__Set problem__
Please swap "dropdown" for "menu" in the part that opens with the line containing "You are a GUI" and closes with the line containing "pyautogui.click(x=1371, y=167)", and give those lines again with everything else unchanged. Leave the pictures out of your answer.

+++ Dataset records +++

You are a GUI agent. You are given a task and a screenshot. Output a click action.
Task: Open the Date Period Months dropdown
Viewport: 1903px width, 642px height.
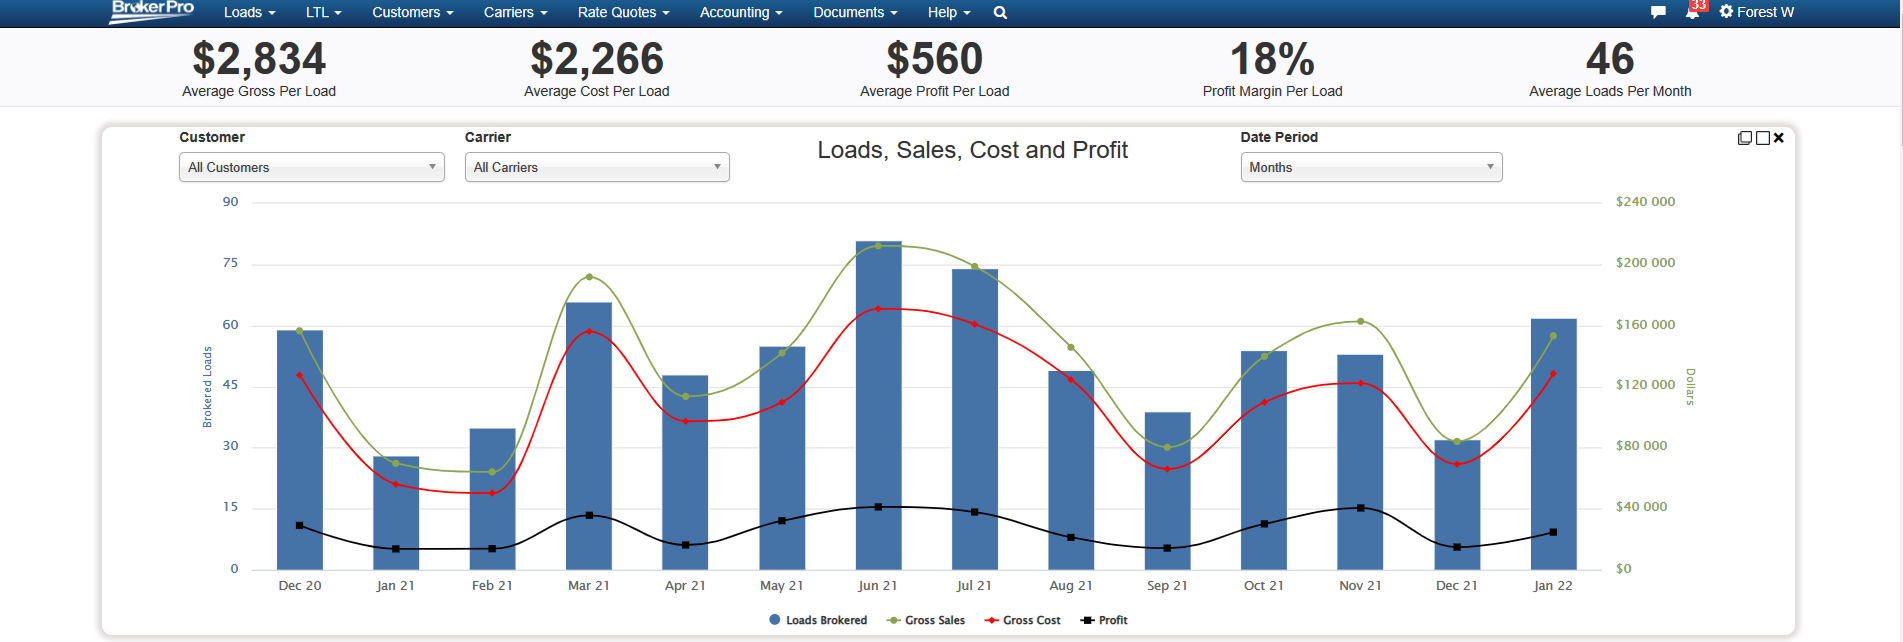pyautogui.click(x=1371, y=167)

+++
+++ Dataset records +++

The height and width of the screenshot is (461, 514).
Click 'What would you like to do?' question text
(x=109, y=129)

+++

__In response__
You are a GUI agent. You are given a task and a screenshot. Output a click action.
Task: Open the Date Period Months menu
Viewport: 1903px width, 642px height.
pyautogui.click(x=1371, y=167)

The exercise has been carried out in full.